Heute während meiner Hunderunde hörte ich hinter mir eine Fahrradklingel. Das klingt auf den ersten Blick nicht wirklich besonders, allerdings sollte ich hinzufügen, dass es seit zwei Jahren die erste Klingel ist, die ich hier in Bayern gehört habe. Wobei ich regelmäßig den Hund Gassi führe und somit, insbesondere in den gemütlicheren Monaten, ständig von Radfahrern überholt werde.

Diese Klingel gehörte einem kleinen Mädchen, dem vielleicht bei einer Verkehrsstunde in der Schule erzählt wurde, wie wichtig es doch ist, als Radfahrer zu klingeln, damit die Leute vor einem Bescheid wissen, dass man gleich vorbeifährt. Vorbildlich hat sich die Kleine daran gehalten.

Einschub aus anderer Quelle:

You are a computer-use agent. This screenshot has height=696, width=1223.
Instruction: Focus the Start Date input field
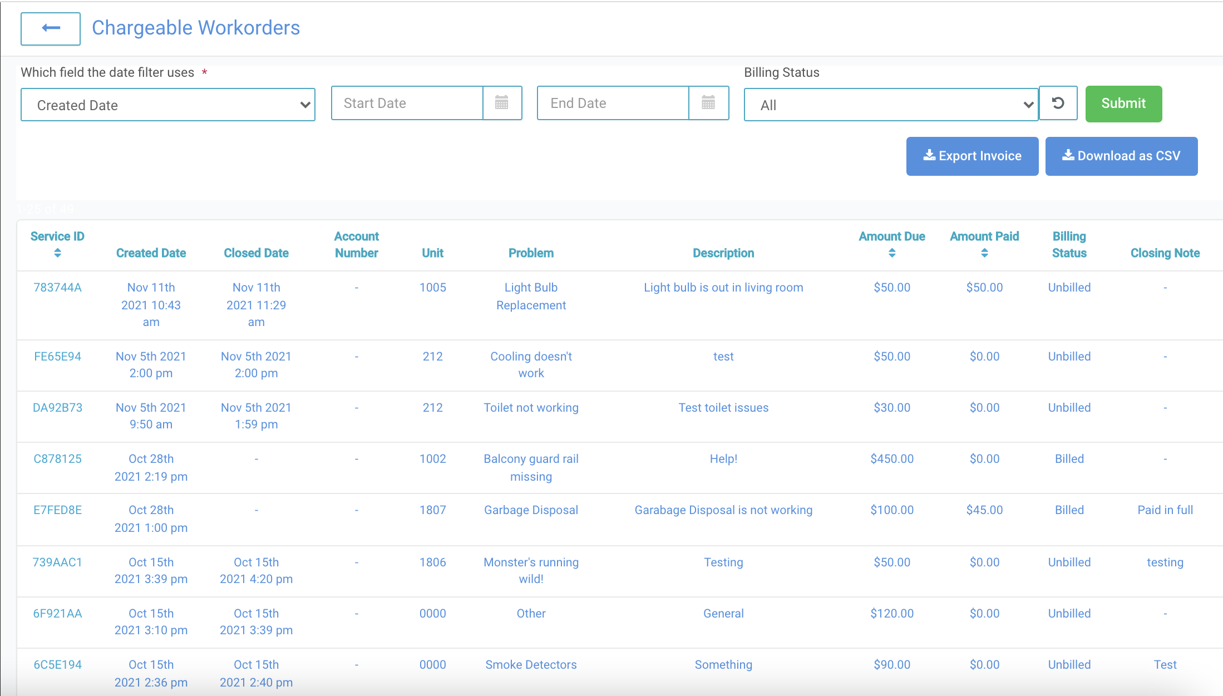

Fünf Minuten später brauste ein etwas älterer Radfahrer jedoch an mir vorbei, ohne zu klingeln. Da die gesamte Breite des Weges durch mich, der rechts ging, den Hund, der links ging, und die Leine, die uns beide verband, versperrt war, musste er dazu auf den Grünstreifen ausweichen, der zwischen Hauptstraße und Nichtmotorisiertenweg ein Nischendasein fristet.

Für diesen Mann war es offensichtlich mehr Aufwand, zu klingeln, als über den Grünstreifen zu fahren. Ganz ohne ist das übrigens nicht, denn schräg ist er auch, die Straße liegt etwas erhöht oder der andere Weg etwas tiefer, so genau weiß ich es nicht.

Wahrscheinlich hat er sich auch noch geärgert, dass ich ihm den Weg versperrt habe. Warum hat er nicht geklingelt? Ich werde es wohl nie erfahren.

Vermutlich wird das Mädchen, sobald es älter wird, feststellen, dass die Erwachsenen, die eigentlich die Vernunftbegabten sein sollen, nicht klingeln und es nachmachen. Wer weiß, vielleicht fährt es in zehn Jahren auch lieber über den Grünstreifen?